Which lines below contain the word "Remove"? Copy each one.

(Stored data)
====

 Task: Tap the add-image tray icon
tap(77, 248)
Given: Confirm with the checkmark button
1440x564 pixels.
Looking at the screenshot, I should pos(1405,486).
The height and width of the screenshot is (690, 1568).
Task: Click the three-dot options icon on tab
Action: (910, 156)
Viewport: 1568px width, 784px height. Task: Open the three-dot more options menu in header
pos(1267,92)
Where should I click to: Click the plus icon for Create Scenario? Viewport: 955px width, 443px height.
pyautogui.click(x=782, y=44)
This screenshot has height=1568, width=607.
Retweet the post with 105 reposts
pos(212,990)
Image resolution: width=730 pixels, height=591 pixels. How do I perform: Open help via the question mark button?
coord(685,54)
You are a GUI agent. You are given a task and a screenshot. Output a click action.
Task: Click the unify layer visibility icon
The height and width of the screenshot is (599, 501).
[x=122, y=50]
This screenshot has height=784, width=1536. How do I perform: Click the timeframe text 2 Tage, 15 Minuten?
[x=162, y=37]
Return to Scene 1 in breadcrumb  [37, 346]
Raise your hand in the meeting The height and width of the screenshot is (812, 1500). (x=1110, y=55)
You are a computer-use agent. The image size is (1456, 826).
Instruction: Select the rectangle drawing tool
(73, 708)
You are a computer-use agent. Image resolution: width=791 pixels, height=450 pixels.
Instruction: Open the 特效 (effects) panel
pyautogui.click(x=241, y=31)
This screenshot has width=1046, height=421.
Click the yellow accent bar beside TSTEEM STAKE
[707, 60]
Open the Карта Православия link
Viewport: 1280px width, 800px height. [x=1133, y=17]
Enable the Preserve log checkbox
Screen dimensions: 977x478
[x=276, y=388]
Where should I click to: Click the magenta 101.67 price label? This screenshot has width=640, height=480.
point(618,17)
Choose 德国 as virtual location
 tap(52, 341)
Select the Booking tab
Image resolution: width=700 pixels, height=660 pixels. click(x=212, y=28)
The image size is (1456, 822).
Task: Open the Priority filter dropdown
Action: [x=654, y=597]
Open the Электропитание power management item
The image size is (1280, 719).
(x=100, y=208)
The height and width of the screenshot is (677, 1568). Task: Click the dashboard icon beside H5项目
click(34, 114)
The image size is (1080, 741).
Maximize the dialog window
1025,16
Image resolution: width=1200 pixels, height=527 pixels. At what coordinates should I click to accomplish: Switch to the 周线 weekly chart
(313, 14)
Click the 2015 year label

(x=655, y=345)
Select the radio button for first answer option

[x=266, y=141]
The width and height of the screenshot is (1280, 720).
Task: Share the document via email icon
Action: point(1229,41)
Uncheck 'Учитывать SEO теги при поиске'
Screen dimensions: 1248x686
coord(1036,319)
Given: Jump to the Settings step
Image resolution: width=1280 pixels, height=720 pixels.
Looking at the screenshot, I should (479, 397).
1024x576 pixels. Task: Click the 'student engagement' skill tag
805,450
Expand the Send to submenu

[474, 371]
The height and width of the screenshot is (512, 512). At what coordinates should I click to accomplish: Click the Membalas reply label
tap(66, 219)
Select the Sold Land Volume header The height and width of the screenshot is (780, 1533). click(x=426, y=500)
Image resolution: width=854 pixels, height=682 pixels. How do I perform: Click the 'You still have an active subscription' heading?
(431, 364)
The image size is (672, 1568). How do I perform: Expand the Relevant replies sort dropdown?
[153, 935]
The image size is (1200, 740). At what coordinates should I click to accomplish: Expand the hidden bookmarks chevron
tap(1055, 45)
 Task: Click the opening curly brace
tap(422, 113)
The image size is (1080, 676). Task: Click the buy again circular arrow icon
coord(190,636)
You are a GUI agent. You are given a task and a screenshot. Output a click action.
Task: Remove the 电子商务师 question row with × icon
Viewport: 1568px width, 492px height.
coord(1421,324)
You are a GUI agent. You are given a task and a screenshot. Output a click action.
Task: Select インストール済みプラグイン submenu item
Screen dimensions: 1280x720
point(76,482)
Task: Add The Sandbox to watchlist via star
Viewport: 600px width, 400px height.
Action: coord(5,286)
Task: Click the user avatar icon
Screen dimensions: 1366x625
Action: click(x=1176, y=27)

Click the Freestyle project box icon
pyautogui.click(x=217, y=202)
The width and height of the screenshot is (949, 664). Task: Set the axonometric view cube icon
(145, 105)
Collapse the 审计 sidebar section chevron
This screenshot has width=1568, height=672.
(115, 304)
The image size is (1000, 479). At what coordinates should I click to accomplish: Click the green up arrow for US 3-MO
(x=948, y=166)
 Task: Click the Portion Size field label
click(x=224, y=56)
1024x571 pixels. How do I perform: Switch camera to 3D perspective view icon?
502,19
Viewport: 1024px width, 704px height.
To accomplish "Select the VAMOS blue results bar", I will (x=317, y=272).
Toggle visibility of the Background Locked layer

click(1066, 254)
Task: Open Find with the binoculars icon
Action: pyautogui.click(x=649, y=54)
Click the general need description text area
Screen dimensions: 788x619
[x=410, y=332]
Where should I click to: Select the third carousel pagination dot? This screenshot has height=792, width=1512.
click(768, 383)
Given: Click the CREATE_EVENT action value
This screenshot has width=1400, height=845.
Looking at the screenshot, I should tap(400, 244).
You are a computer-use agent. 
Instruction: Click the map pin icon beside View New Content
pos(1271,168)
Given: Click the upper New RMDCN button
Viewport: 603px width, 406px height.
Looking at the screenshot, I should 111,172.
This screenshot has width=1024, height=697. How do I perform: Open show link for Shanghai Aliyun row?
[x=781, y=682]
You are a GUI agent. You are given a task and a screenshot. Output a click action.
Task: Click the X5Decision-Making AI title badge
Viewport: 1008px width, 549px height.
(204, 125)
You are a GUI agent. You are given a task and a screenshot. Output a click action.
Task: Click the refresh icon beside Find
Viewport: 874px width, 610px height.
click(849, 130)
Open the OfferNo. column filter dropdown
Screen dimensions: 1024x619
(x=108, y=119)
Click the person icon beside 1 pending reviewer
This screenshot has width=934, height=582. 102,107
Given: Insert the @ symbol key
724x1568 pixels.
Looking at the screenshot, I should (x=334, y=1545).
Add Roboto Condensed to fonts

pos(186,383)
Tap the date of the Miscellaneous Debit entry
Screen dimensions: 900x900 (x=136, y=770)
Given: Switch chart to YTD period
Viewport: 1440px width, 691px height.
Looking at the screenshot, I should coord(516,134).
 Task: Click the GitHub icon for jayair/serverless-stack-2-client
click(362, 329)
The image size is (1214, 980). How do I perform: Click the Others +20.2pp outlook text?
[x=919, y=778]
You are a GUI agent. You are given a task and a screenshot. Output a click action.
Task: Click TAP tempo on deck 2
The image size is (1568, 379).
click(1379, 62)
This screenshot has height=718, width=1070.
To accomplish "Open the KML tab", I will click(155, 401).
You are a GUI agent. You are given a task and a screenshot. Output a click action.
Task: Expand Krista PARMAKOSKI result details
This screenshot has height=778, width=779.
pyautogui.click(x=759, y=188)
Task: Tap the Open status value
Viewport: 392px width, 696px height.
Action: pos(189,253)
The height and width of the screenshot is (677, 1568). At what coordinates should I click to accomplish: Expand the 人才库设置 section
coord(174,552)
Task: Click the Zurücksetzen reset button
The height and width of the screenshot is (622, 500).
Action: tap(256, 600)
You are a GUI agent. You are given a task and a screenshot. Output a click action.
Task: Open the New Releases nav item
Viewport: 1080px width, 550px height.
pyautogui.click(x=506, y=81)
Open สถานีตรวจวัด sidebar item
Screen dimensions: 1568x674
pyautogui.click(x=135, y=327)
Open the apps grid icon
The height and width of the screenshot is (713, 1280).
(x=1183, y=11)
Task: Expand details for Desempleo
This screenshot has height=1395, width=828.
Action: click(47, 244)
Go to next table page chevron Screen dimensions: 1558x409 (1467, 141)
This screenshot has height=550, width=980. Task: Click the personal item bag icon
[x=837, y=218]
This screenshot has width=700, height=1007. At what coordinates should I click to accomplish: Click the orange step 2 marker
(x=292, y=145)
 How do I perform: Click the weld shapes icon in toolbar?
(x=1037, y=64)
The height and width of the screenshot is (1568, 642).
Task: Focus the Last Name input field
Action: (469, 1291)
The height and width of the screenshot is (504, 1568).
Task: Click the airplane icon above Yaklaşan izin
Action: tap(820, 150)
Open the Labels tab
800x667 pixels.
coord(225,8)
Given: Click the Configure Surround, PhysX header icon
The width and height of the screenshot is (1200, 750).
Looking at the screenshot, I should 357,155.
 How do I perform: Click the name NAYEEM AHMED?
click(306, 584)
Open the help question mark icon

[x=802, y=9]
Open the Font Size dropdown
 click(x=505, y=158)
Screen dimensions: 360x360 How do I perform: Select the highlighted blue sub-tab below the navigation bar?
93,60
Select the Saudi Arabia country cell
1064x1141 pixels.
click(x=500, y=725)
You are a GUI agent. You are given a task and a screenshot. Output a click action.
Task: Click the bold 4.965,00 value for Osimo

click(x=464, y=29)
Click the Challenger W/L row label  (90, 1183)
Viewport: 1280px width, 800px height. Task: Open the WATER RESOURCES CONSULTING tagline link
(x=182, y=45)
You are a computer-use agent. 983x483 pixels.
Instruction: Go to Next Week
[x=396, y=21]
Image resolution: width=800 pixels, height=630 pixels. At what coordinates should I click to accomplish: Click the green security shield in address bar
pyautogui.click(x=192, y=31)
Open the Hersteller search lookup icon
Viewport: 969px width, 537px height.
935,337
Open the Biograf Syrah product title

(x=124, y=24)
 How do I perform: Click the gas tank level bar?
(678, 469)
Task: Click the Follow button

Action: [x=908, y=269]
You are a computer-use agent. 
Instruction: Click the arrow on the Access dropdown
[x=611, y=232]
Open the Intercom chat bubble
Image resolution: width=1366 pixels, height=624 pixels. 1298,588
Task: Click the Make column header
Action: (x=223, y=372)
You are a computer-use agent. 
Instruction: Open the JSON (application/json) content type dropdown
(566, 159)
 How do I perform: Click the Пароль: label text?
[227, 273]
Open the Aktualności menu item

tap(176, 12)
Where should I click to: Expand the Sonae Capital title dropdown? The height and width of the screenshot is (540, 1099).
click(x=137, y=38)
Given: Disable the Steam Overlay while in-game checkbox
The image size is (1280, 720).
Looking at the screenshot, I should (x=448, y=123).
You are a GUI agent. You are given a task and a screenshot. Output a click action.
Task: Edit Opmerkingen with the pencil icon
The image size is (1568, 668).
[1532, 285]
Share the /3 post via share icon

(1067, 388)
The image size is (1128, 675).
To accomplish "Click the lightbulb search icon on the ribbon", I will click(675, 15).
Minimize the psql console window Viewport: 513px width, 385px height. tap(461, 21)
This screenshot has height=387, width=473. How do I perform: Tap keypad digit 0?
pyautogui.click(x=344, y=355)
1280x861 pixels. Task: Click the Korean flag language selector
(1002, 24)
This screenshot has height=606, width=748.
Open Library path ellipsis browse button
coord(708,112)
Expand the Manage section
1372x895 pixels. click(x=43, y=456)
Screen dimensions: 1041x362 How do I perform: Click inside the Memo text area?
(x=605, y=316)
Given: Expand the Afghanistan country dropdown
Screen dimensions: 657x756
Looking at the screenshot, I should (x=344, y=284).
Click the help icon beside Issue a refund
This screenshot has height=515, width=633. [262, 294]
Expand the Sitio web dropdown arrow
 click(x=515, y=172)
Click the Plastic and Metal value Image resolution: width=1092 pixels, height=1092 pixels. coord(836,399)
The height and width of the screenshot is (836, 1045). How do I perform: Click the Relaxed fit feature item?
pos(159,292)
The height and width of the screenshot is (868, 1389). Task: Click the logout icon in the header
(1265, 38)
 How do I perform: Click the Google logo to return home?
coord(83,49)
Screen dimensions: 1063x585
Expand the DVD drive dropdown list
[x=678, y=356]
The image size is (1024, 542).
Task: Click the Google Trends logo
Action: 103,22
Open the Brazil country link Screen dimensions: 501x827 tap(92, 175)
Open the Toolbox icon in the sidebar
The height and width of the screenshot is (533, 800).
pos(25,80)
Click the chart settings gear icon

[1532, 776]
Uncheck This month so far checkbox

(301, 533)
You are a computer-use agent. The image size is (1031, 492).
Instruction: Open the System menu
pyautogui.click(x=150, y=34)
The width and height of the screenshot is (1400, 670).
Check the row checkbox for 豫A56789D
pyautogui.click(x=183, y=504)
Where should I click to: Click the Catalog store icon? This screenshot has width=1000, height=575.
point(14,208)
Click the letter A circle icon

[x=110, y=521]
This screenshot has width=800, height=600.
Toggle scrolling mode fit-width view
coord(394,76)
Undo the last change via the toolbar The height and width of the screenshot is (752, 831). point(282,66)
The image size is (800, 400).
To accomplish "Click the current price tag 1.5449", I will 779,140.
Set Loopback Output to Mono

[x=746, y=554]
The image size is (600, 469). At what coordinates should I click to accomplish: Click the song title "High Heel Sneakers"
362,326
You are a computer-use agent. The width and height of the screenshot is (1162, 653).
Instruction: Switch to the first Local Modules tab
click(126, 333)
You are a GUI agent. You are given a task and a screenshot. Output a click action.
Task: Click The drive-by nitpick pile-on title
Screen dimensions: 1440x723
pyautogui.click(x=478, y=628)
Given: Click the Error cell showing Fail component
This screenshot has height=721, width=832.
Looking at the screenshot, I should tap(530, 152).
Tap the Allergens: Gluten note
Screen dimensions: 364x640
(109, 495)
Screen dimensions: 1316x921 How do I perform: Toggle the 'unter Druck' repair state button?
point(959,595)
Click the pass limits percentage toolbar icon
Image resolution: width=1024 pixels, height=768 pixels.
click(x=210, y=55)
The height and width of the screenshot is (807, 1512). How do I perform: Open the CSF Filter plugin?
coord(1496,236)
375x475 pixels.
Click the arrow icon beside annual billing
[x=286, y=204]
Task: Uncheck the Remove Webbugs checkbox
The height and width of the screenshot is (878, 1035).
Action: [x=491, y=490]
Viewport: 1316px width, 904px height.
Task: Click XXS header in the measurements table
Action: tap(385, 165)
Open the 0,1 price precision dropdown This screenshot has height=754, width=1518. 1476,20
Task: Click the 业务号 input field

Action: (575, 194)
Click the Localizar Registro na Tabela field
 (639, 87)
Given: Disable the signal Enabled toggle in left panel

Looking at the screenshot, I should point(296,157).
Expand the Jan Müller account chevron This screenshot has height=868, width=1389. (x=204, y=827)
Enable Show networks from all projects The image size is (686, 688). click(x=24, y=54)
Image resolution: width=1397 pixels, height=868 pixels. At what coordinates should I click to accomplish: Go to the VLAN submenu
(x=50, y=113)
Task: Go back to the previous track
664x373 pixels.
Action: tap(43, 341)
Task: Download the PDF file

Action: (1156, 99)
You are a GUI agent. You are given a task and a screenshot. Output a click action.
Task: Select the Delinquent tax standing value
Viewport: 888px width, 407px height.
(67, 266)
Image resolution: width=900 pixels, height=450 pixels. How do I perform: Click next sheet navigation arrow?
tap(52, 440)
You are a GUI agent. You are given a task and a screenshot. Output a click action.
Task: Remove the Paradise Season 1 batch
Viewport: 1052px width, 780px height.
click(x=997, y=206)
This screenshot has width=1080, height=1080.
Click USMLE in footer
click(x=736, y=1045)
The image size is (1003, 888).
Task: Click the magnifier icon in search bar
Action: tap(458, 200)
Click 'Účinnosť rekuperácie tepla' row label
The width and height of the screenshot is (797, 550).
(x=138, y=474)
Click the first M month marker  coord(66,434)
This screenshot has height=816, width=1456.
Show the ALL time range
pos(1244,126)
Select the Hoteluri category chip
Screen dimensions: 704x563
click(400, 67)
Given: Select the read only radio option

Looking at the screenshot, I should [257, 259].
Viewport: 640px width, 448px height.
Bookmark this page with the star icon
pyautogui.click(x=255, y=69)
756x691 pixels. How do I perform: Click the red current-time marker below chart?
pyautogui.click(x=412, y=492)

====

*SOLUTION TO THIS TASK:*
Task: Remove the 电子商务师 question row with × icon
Task: Uncheck the Remove Webbugs checkbox
Task: Remove the Paradise Season 1 batch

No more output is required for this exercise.